211 Check established that Dr. Guru Prasad Reddy is a specialist in plastic surgery at Apollo Spectra Hospitals, Hyderabad-Kondapur in India, not professor at Osh State Medical University in Russia.

And Osh State Medical University is a public University in Kyrgyzstan not in Moscow-Russia as claimed. The link is here

And 211 Check found no publicly available research published about lemon treating cancer by University of Maryland, College of Medicine. And lemon is not even in clinical trials as a medicine for cancer at the University.

In 2017, the claim was posted on a Facebook page by Home Ayurvedic remedied which garnered 102 comments, and 280 shares was also referenced to have been written by Dr. Guru Prasad Reddy. The link is here

The same message was also shared many years back and attributed to several doctors from different countries and institutions which some of them debunked as fake and said the claim was completely false.

AFP published a fact-check in August 2021 on the same claim as false which at that time was attributed to Chief Executive Professor Chen Horin from Beijing Military Hospital who according to AFP the professor was faked.

This matter is very important..…lemon slices in a glass of hot water can save you for the rest of your life. Hot lemon water kills cancer cells. Cut a lemon into three pieces and put them in a cup. Then pour hot water in it. It’s done (alkaline water). Drinking it on a daily basis will give special benefits”, AFP quoted a post on Facebook in 2018 which was shared 125,000 times as said by Professor Chen Horin. 

However, AFP found out that the real chief physician Chen Huiren at Beijing Military Hospital name was the one faked in the claim, not Horin.

A cancer specialist at Bangladesh Cancer Society Hospital, Prof Dr Golam Mohiuddin Faruque, who was quoted by AFP said the claim was a hoax but said lemon can prevent some types of cancer however, not cure.

“No one can say hot lemon water…..can cure cancer and such claims have no scientific basis.
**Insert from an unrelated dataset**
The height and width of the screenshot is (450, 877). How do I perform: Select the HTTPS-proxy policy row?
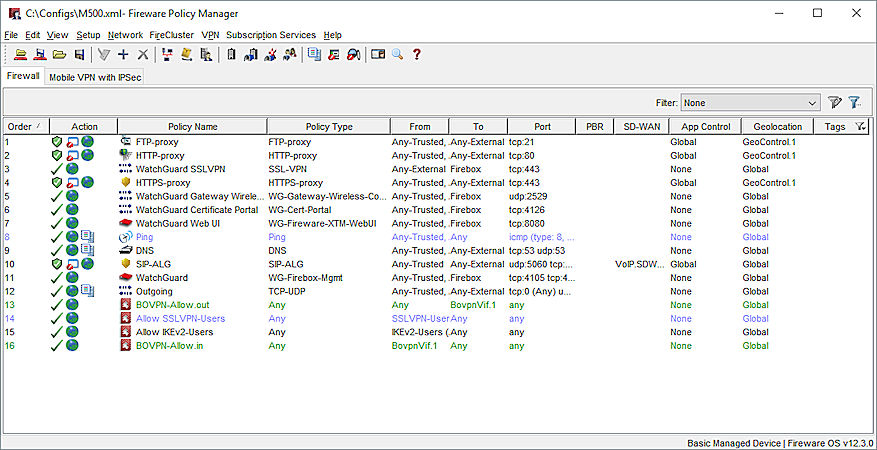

There are different types of cancers and many of these have their own ways of treatment but drinking hot lemon water is definitely not among them. Citrus fruits including lemon sometimes can have some positive impact in preventing certain types of cancers but that’s not a treatment.” he was quoted as saying by AFP.

Scientific facts:

The lemon cure claim for cancer has been also disputed by the National Center for Health Research as untrue after modified citrus pectin – a carbohydrate in the peels of citrus fruits studied with humans’ prostate cancer was unsuccessful.
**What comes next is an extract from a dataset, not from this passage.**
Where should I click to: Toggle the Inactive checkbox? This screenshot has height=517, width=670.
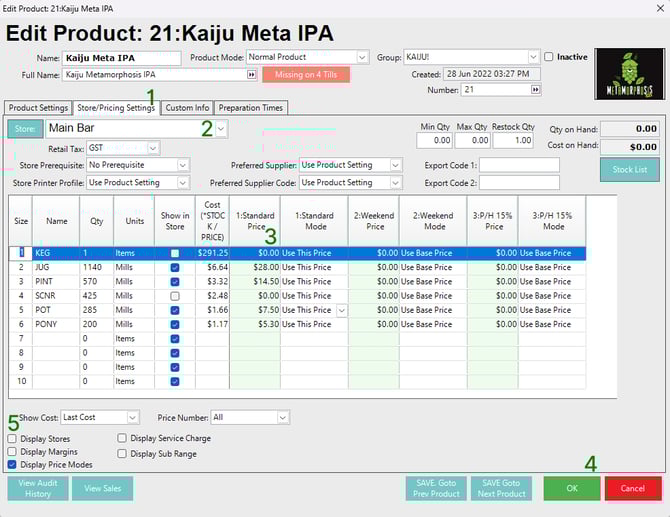[x=548, y=57]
And it said limonoids chemical found in citrus peels has proved ineffective in preventing cancer in human beings.

Dr. Manish Singhal termed the claim as myth but it is a good idea to have lemon either in hot or cold water because it will keep one very hydrated by washing toxins and acids in the stomach. However, thinking that it can cure cancer is not true.

Cancer Research UK in 2013 has also clarified that “there’s no scientific evidence to show that lemon juice can cure cancer, despite what is on the internet”. 

And the U.S. National Centre for Health Research, “lemons are not a “proven remedy against cancers of all types,” and no studies have ever been done that would compare the effectiveness of a lemon to chemotherapy.”

There is currently no World Health Organization (WHO) factsheet on lemon curing cancer in patients, and what is circulating on the internet about lemon hot water curing cancer remains just a hypothesis not scientifically proven.

Conclusion:

211 Check investigated posts on lemon hot water curing cancer that have been going on for years in various platforms, with others claiming that the lemon is 10,000, 10, and 1,000 times more effective than chemotherapy are unproven. And because no scientific studies have proven the claim to be true, it remains a health myth.